Average Salary: 4000.0


# ***3. Join two datasets (employee and department details)***

***Employees DataFrame***

In [20]:
emp_data = [("Alice", 1), ("Bob", 2)]
emp_columns = ["Name", "DeptID"]
emp_df = spark.createDataFrame(emp_data, emp_columns)

***Department DataFrame***

In [21]:
dept_data = [(1, "HR"), (2, "Finance")]
dept_columns = ["DeptID", "DeptName"]
dept_df = spark.createDataFrame(dept_data, dept_columns)

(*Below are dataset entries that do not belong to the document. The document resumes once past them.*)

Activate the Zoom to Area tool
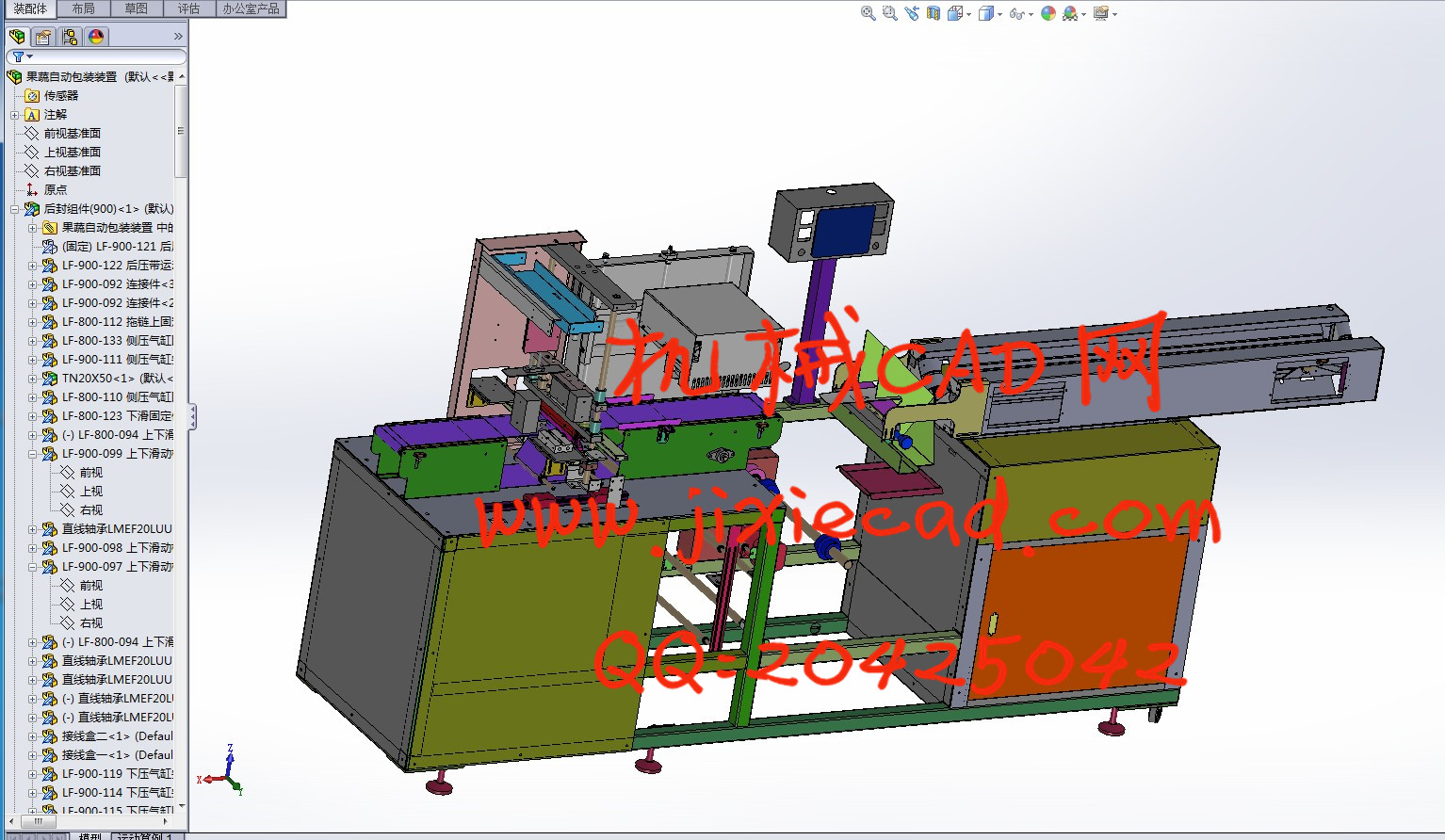 click(889, 13)
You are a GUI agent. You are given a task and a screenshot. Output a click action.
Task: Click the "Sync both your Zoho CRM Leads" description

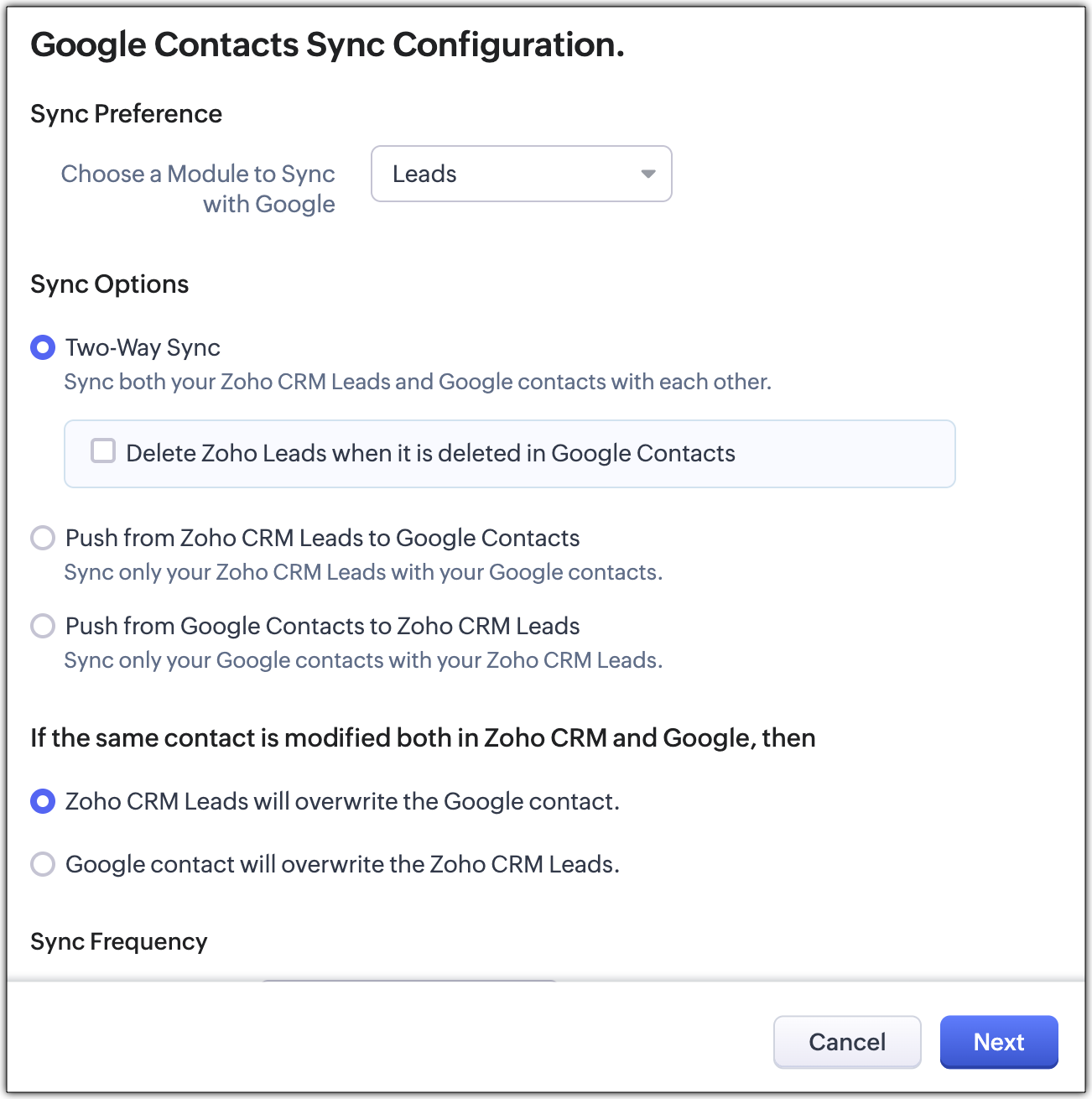[x=418, y=382]
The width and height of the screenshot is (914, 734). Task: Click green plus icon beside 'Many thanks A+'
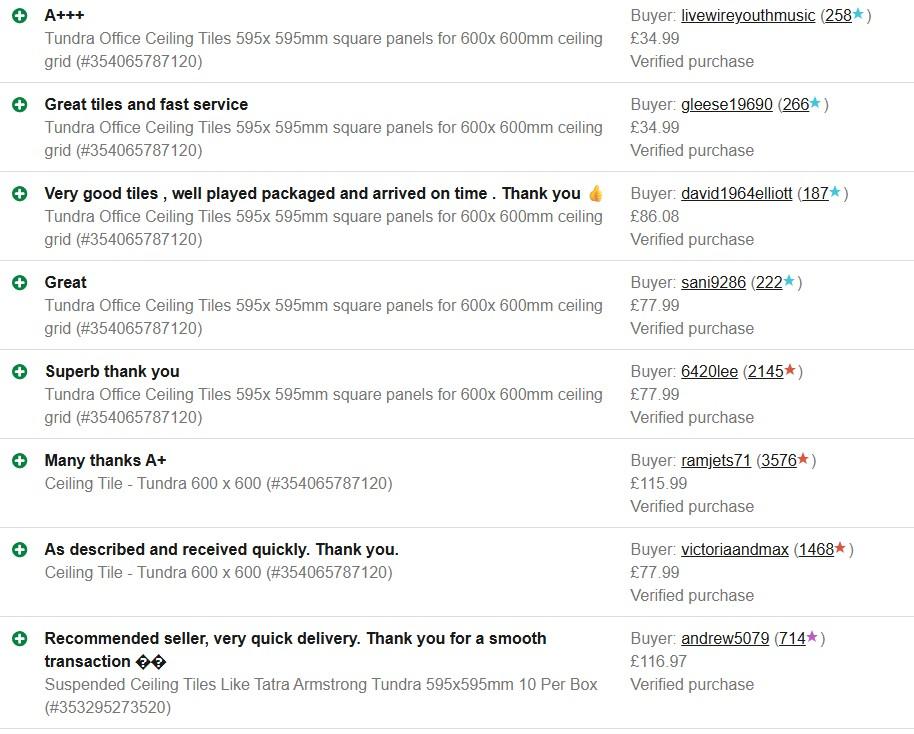19,461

*Joining the two dataframe*

In [22]:
joined_df = emp_df.join(dept_df, "DeptID")
joined_df.show()

+------+-----+--------+
|DeptID| Name|DeptName|
+------+-----+--------+
|     1|Alice|      HR|
|     2|  Bob| Finance|
+------+-----+--------+



# ***Filter records where a column exceeds a threshold***

In [23]:
df.filter(df["Salary"] > 4000).show()

+-------+------+
|   Name|Salary|
+-------+------+
|Charlie|  5000|
+-------+------+



# ***5. Handle missing values (dropping and imputing)***

In [24]:
data = [("Alice", None), ("Bob", 3000), ("Charlie", None)]
columns = ["Name", "Salary"]
df = spark.createDataFrame(data, columns)

In [25]:
df.show()

+-------+------+
|   Name|Salary|
+-------+------+
|  Alice|  NULL|
|    Bob|  3000|
|Charlie|  NULL|
+-------+------+



In [26]:
# Drop missing values
df_dropped = df.na.drop()

In [27]:
df_dropped.show()

+----+------+
|Name|Salary|
+----+------+
| Bob|  3000|
+----+------+



***Imputing a value to the None ***

In [28]:
# Impute missing values
df_imputed = df.na.fill({"Salary": 4000})
df_dropped.show()
df_imputed.show()

+----+------+
|Name|Salary|
+----+------+
| Bob|  3000|
+----+------+

+-------+------+
|   Name|Salary|
+-------+------+
|  Alice|  4000|
|    Bob|  3000|
|Charlie|  4000|
+-------+------+



# ***6. Count unique words in a large text file***

In [None]:
text_rdd = spark.sparkContext.textFile("path/to/textfile")
word_counts = (text_rdd.flatMap(lambda line: line.split()) .map(lambda word: (word, 1)) .reduceByKey(lambda a, b: a + b)) word_counts.count()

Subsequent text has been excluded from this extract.